Dès les premières pages, Yusuke Ochiai pose le ton : son récit démarre rapidement et nous plonge d'emblée dans un univers que l'on devine sombre et inquiétant. Une impression qui ne fait que s'accentuer au fil des pages, tandis que l'on découvre petit à petit le nouvel univers de Masaru, celui où l'exploitation de certaines misères humaines profite à certains. Il sera question, entre autres, de dettes, de prostitution, de drogue... Le talent de l'auteur est de ne pas partir dans la surenchère sur tout cela, et de surtout en profiter pour nous immiscer de plus en plus dans une atmosphère où le malaise n'est jamais loin. Pour cela, l'oeuvre peut compter sur des qualités indéniables.

Tout d'abord, l'aspect visuel redoutablement efficace. Plus encore que dans L'île infernale ou que dans Moon Shadow, Ochiai s'appuie sur un trait assez épais pour offrir des gueules quelque peu burinées (comme celle de notre héros dès la couverture, du vieux Shinkichi, ou encore et surtout de l'effrayant Hide au visage déformé par un accident), mais aussi des décors bien présents et souvent malsains et poisseux (il suffit de voir le quartier de Kuromu, peu vivant, délabré, lugubre, où seuls les cris des corbeaux se font entendre). L'auteur offre un travail de mise en scène impactant, ainsi qu'un gros effort sur les jeux d'ombre très présent qui ne font que renforcer l'inquiétude ambiante.

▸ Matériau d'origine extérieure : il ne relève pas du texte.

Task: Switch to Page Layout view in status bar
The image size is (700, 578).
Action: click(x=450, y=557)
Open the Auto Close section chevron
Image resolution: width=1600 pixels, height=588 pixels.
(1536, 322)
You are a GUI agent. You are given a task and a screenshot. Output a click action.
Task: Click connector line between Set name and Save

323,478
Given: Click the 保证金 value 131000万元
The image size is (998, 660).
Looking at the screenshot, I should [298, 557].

Ensuite, la narration, qui passe énormément à travers le personnage principal et ses pensées. La narration interne nous invite à suivre au plus près ce qu'il ressent, ses interrogations, ses inquiétudes, son désir de s'en sortir... et c'est d'autant plus efficace quand on le voit commencer à s'imposer dans son travail, et que tout le monde autour de lui s'écarte sur le chemin de ce colosse au regard camouflé par ses lunettes.

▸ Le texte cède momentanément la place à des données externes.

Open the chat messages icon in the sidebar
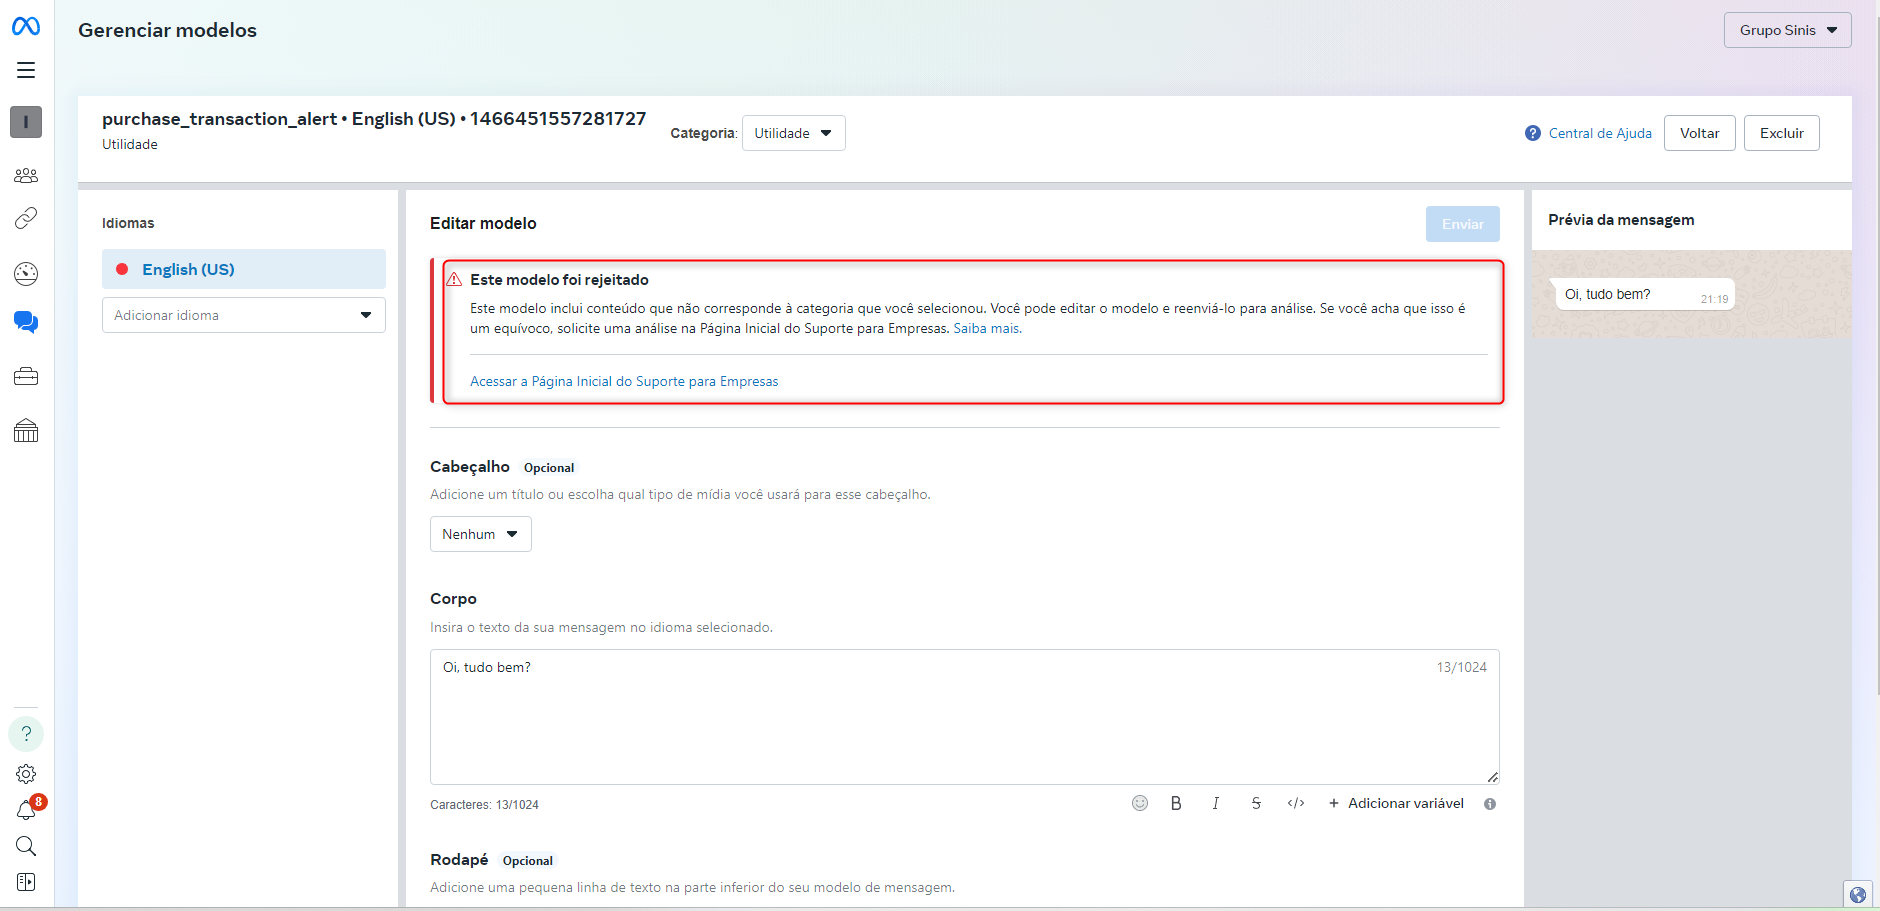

C'est dans cette ambiance particulièrement réussie que l'intrigue, petit à petit, se pose. Bien entretenue par les missions et par le regard très observateur que Kurami pose sur ce qu'il voit de cette face sombre de la société, l'inquiétude ne fait que monter dès lors que l'on découvre le quartier de Kuromu, la société Maruyoshi spécialisée dans les anguilles, et la mission que notre héros et Tomita sont chargés d'accomplir dans ce recoin sordide : transporter un mystérieux container sans chercher à savoir ce qu'il y a dedans...  Que cache cette livraison ? Le patron est-il fiable ? Des interrogations qui apparaissent peu à peu pour donner facilement donner envie de découvrir la suite.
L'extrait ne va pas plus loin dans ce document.